If you use Balans in a publication, please cite it as:

  @inproceedings{balans,
    title     = {Balans: Multi-Armed Bandits-based Adaptive Large Neighborhood Search for Mixed-Integer Programming Problems},
    author    = {Cai, Junyang and Kadıoğlu, Serdar and Dilkina, Bistra},
    booktitle = {Proceedings of the Thirty-Fourth International Joint Conference on Artificial Intelligence, {IJCAI-25}},
    publisher = {International Joint Conferences on Artificial Intelligence Organization},
    editor    = {James Kwok},
    pages     = {2566--2574},
    year      = {2025},
    month     = {8},
    note      = {Main Track},
    doi       = {10.24963/ijcai.2025/286},
    url       = {https://doi.org/10.24963/ijcai.2025/286},
  }

  @misc{parbalans,
        title={ParBalans: Parallel Multi-Armed Bandits-based Adaptive Large Neighborhood Search}, 
        author={Alican Yilmaz and Junyang Cai and Serdar Kadıoğlu and Bistra Dilkina},
        year={2025},
        eprint={2508.06736},
        archivePrefix={arXiv},
        primaryClass={cs.AI},
        url={https://arxiv.org/abs/2508.06736}, 
  }

License

Balans is licensed under the Apache License 2.0.


Footnotes

  1. S. Ghosh. DINS, a MIP Improvement Heuristic. Integer Programming and Combinatorial Optimization: IPCO, 2007.
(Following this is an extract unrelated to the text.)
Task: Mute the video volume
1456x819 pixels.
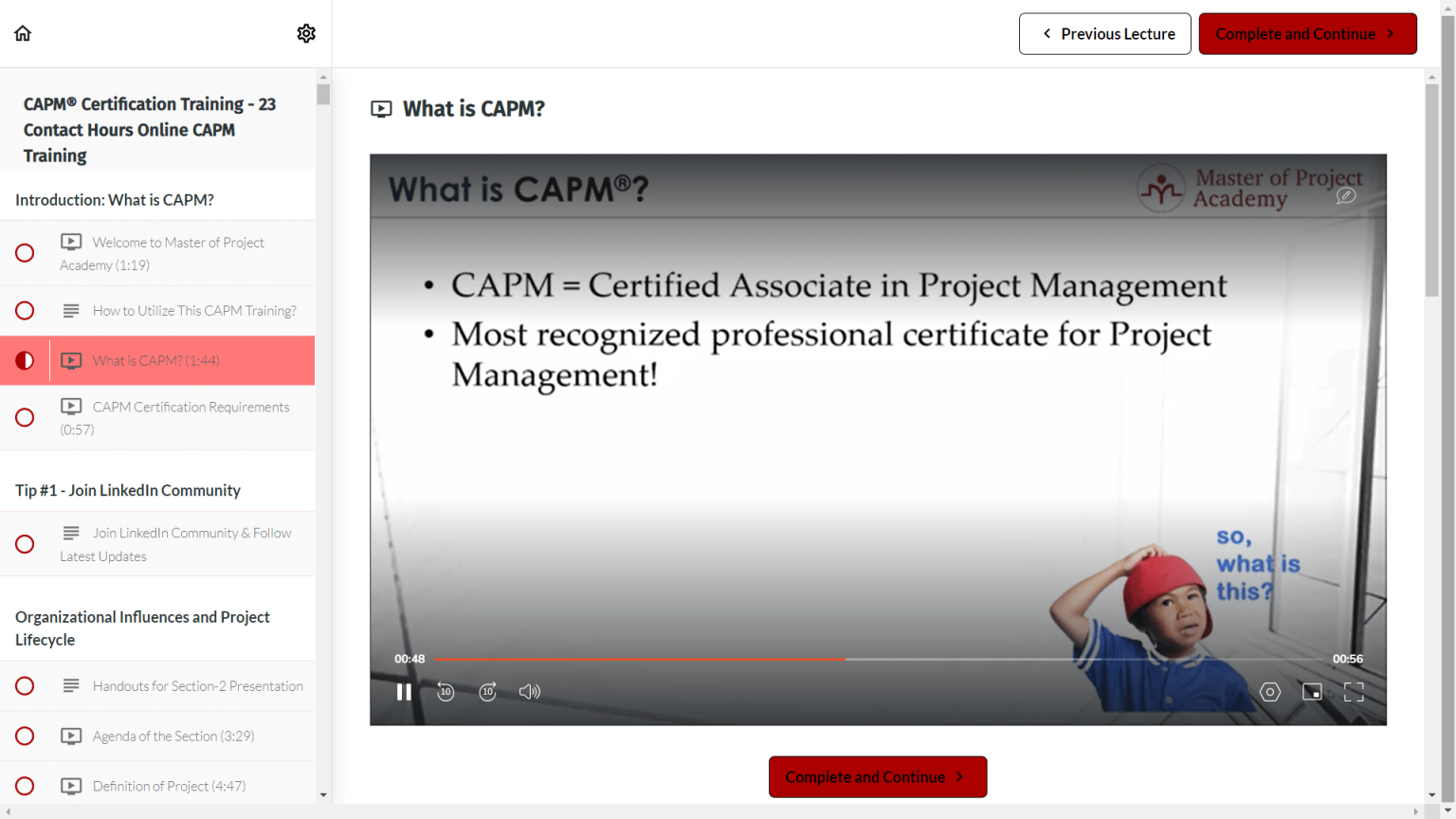Action: tap(530, 692)
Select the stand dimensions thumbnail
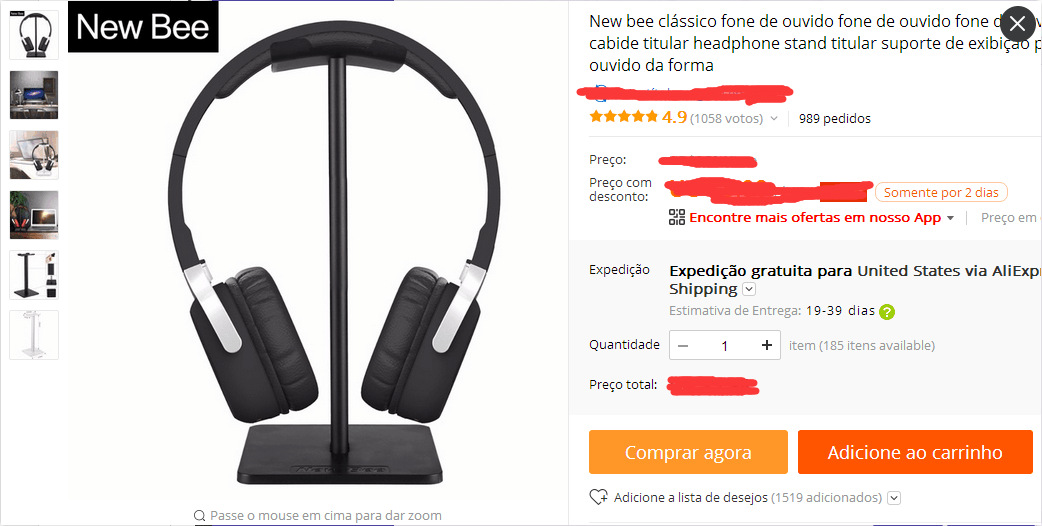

  2. M. Fischetti and A. Lodi. Local branching. Mathematical Programming, 2003.

  3. Rothberg. An Evolutionary Algorithm for Polishing Mixed Integer Programming Solutions. INFORMS Journal on Computing, 2007.

  4. Berthold. RENS–the optimal rounding. Mathematical Programming Computation, 2014.

  5. E. Danna, E. Rothberg, and C. L. Pape. Exploring relaxation induced neighborhoods to improve MIP solutions. Mathematical Programming, 2005.

  6. Random Objective.

  7. M. Fischetti and M. Monaci. Proximity search for 0-1 mixed-integer convex programming. Journal of Heuristics, 20(6):709–731, Dec 2014.

  8. E. Rothberg. An Evolutionary Algorithm for Polishing Mixed Integer Programming Solutions. INFORMS Journal on Computing, 19(4):534–541, 2007.